SWIMMING—MARY STEWART, 15-year-old Canadian Olympic swimmer, took 8/10 of a second off the women's world 110-yard butterfly record, covering the distance in 1:10 in the Pacific Northwest meet at Tacoma, Wash.
TENNIS—In the WIMBLEDON finals left-handed Rod Laver of Australia, runner-up for the past two years, overpowered Chuck McKinley (see page 6) of St. Louis 6-3, 6-1, 6-4 in one of the quickest finals matches (55 minutes) in Wimbledon history. In the women's singles, first all-British final in 47 years, unemotional Angela Mortimer upset Christine Truman 4-6, 6-4, 7-5, after Miss Truman twisted her leg when she fell on the rain-soaked grass during the second set. The men's doubles was a nerve-tingling two-hour 45-minute, all-Australian match, which ended in the 14th game of the fifth set when Roy Emerson and Neale Fraser broke the service of Bob Hewitt, who played with Fred Stolle, for the victory. Final score: 6-4, 6-8, 6-4, 6-8, 8-6. Two California teen-agers, Karen Hantze of Chula Vista and Billie Jean Moffitt of Long Beach, gave the U.S. its only major victory when they handily beat Margaret Smith and Jan Lehane of Australia 6-3, 6-4 in the women's doubles.

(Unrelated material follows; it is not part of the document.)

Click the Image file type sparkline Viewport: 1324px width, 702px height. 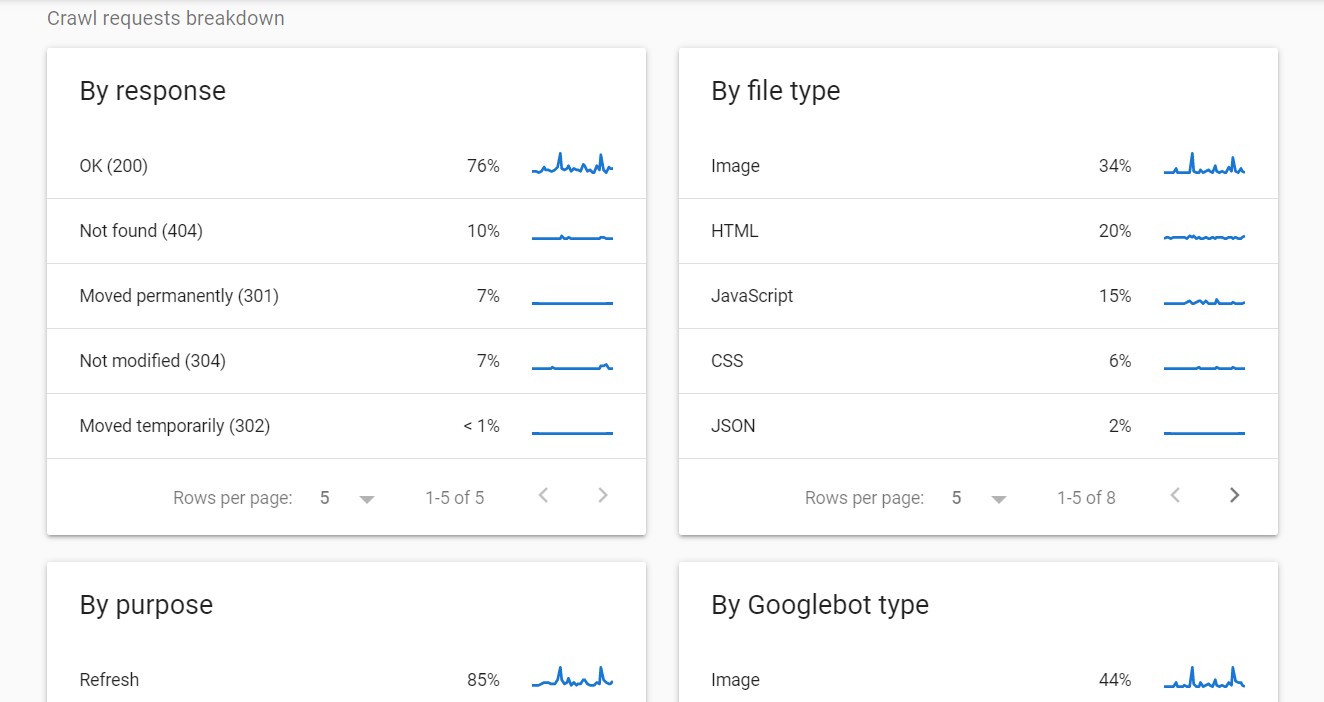click(x=1204, y=163)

Five-foot-four BRYAN (BITSY) GRANT JR., 50, of Atlanta won the U.S. senior clay court title for the third time, beating George Ball of New York 1-6, 7-5, 6-3. His loss of the first set was the only one he dropped in the entire tournament, held at Edgemoor Club in Bethesda, Md. Grant also teamed with Larry Shippey to win the doubles.
TRACK & FIELD—MURRAY HALBERG, New Zealand runner with a long, feathery stride, clipped two seconds off the world two-mile record with an 8:30 clocking at international meet in Jyvaeskylae, Finland. Halberg, who won the 5,000 meters in Rome last September, ran each mile in 4:15. YOLANDA BALAS of Rumania bettered her own world high-jump record by more than an inch, with a leap of 6 feet 2¾ inches at Budapest, Hungary. Husky Defending Champion BILL TOOMEY scored a record 3,484 points to take the National AAU Pentathlon title at Boulder, Colo. Toomey won two events—the broad jump (23 feet 4 inches) and 200-meter dash (21.3)—placed second in the 1,500 meters (4:30.4), and fourth in the javelin (177 feet 8¼ inches) and discus (111 feet 314 inches).
MILEPOSTS—FIRED: SOLLY HEMUS, 37, manager of the St. Louis Cardinals since 1958. The Cardinals, in sixth place in the National League, finished last season in third. New Manager: JOHNNY KEANE, 50, Hemus' No. 1 coach. Hemus was the third major league manager to lose his job this season.
DIED: EDWARD T. SULLIVAN JR., 59, soccer player, manager and official for 45 years who organized several U.S. soccer teams for tours abroad, in Collingdale, Pa.